KUALA LUMPUR (Reuters) - A Malaysian court on Thursday dismissed a case against nine Australians arrested for stripping down to their swim wear at last Sunday's Malaysian Formula One Grand Prix.

Photos and videos of the men drinking beer from their shoes while wearing swimming trunks printed with the Malaysian flag prompted an outcry on social media and in the Malaysian press, with one official deeming it an "indecent act".

The men had initially pleaded guilty to a public nuisance offence, but judge Harith Sham Mohamed Yasin of the Sepang Sessions Court dismissed the charge with a stern warning.

Stripping down in public at an international event had "provoked the sensitivities of Malaysians" and the symbols of the Malaysian national flag represented not only its people but also Islam, Harith said.

"Let this serve as a reminder to all of you to learn about our local cultures and customs," he said. "What is perfectly acceptable in your country is not necessarily acceptable in other countries."

Defence counsel Muhammad Shafee Abdullah had argued in mitigation that some of the nine were part-time beach lifesavers and that stripping down to their swimming trunks was "second nature" to them.

Listing ▸

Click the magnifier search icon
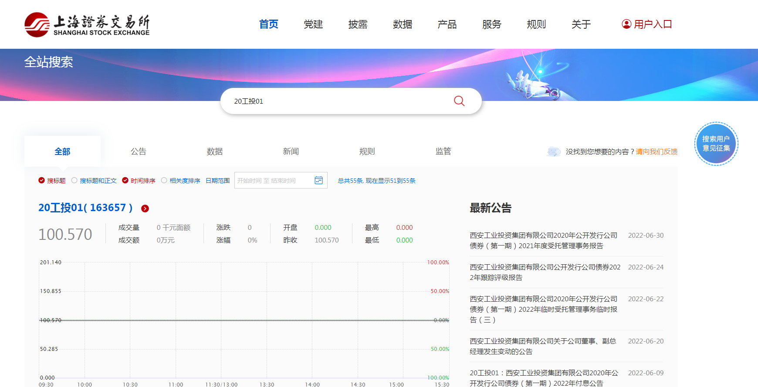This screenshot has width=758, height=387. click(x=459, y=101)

...

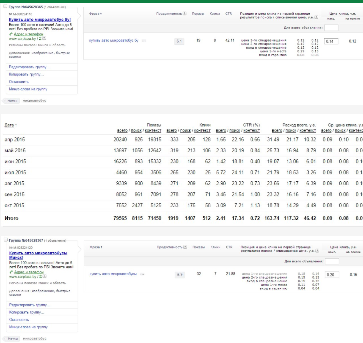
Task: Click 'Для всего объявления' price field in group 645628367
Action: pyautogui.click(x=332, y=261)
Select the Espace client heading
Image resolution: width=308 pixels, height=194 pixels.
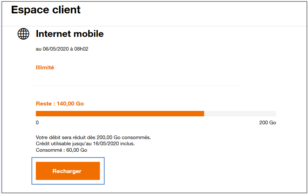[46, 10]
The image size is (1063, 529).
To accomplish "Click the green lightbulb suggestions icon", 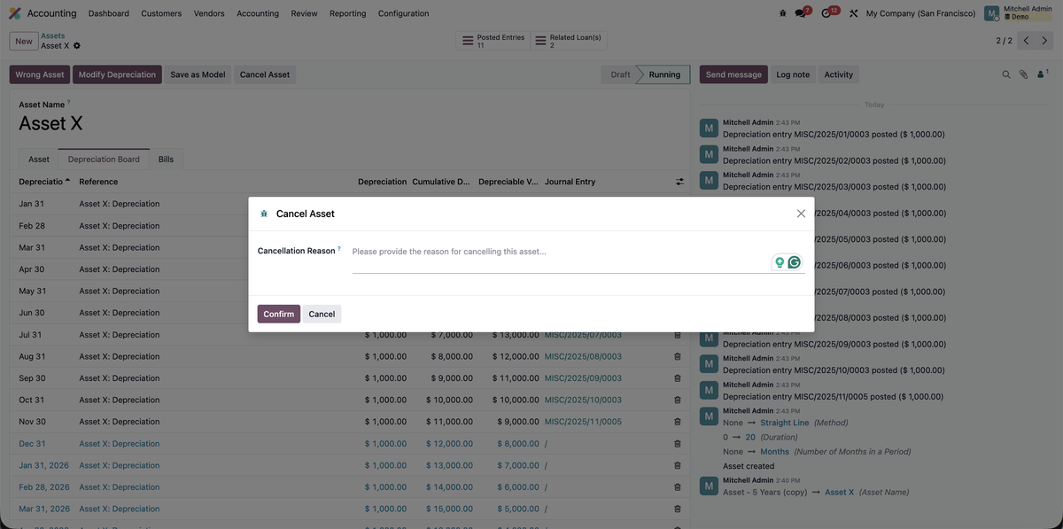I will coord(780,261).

Tasks to perform ▸
(1) Can you shorten the paragraph beginning "Photos and videos of the men" in the article above on the nine Australians' court case, keeping its main facts?
(2) Would you continue the article on the nine Australians' court case, picking up after its final paragraph?

Per-task answers ▸
(1) Images of the men drinking beer from their shoes in swimming trunks printed with the Malaysian flag sparked outrage on social media and in the Malaysian press, and one official called it an "indecent act".

(2)
One of the men, Thomas Whitworth, 28, also read out a letter of apology on behalf of the group.

"We are remorseful of our actions on that day. We had no idea that our conduct would be deemed to be inappropriate, crass or even downright offensive to the citizens of this country," he said.

The group had been celebrating after Australian Daniel Ricciardo claimed his maiden Formula One win of the season, imitating the driver's famous "shoey" manoeuvre by drinking from their footwear.

Last year, four Western tourists were fined and deported from Malaysia after posing naked on Mount Kinabalu in Sabah, angering locals who consider the mountain sacred.